Over on Twitter feed came a tweet (h/t revrevwine):
Word! SEO gets people to your site. Usability keeps people on your site. @brianksullivan #dfwwp #uxblog
— Rani Monson (@RaniMonson) March 23, 2013
To translate, SEO is “search engine optimization,” the often-huckersterish art of tricking Google to display your website higher than your competitors in search results. “Usability” is the catch-all term for making your website easy to navigate and inviting to visitors. Companies with deep pockets often want to spend a lot of money on SEO, when most of the time the most viable long-term solution to ranking high with search engines is to provide visitors with good reasons to visit your site. What if we applied these principles to our churches and meetinghouses and swapped the terms?

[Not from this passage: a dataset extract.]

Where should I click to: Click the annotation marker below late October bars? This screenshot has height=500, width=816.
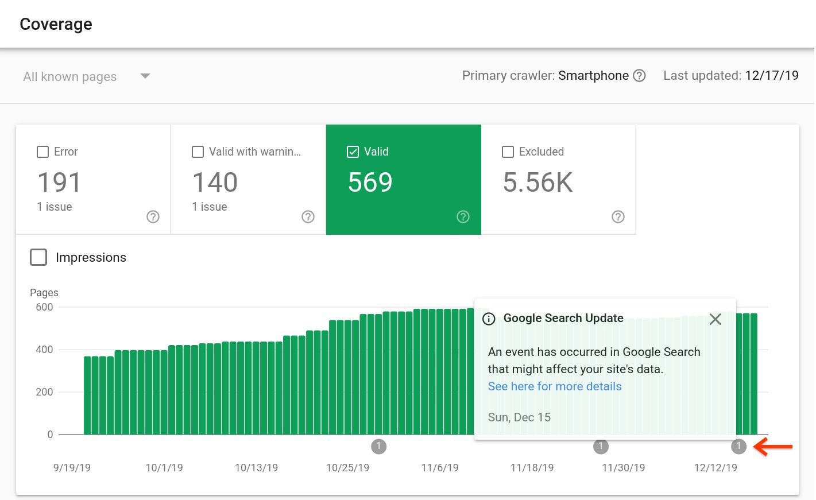coord(379,446)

Outreach gets people to your meetinghouse /
Hospitality keeps people returning.
A lot of Quaker meetinghouses have pretty good “natural SEO.” Here in the U.S. East Coast, they’re often near a major road in the middle of town. If they’re lucky there are a few historical markers of notable Quakers and if they are really lucky there’s a highly-respected Friends school nearby. All these meetings really have to do is put a nice sign out front and table a few town events every year. The rest is covered. Although we do get the occasional “aren’t you all Amish?” comments, we have a much wider reputation that our numbers would necessarily warrant. We rank pretty high.

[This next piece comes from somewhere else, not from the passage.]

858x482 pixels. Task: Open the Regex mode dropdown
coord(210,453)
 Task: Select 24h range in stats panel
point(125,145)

But what are the lessons of hospitality we could work on? Do we provide places where spiritual seekers can both grow personally and engage in the important questions of the faith in the modern world? Are we invitational, bringing people into our homes and into our lives for shared meals and conversations?
In my freelance days when I was hired to work on SEO I ran through a series of statistical reports and redesigned some underperforming pages, but then turned my attention to the client’s content. It was in this realm that my greatest quantifiable successes occurred. At the heart of the content work was asking how could the site could more fully engage with first-time visitors. The “usability considerations” on the Wikipedia page on usability could be easily adapted as queries:
Who are the users, what do they know, what can they learn? What do users want or need to do? What is the users’ general background? What is the users’ context for working? What must be left to the machine? Can users easily accomplish intended tasks at their desired speed? How much training do users need? What documentation or other supporting materials are available to help the user?

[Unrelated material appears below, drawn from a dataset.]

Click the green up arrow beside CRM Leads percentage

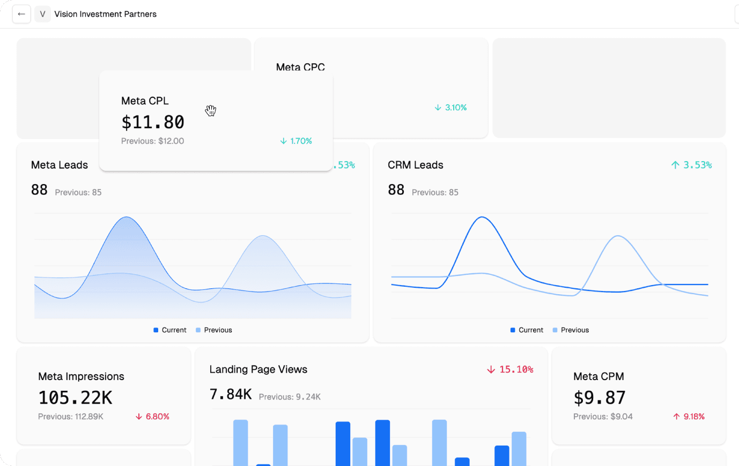click(x=675, y=165)
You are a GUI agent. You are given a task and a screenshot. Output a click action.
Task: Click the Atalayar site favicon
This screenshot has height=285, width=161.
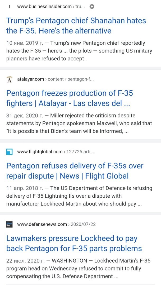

I’d love to see Friends consider this more. FGC’s “New Meetings Toolbox” has a section on welcoming newcomers. But I’d love to hear more stories about how we’re working on the “usability” of our spiritual communities.
I liked this. One thing struck me, though, about 15 minutes after reading it. I was thinking of the first thing people ask me or have asked me after I drop the “Q” word, about 99 percent of the time. “What do Quakers believe?” And there’s your fundamental problem. Even if hospitality’s done right, liberal Friends, unless they change significantly, will continue to have a lack of “staying power” because, ultimately, newcomers will want to know, “what Quakers believe,” and they will want something they can sink their teeth into.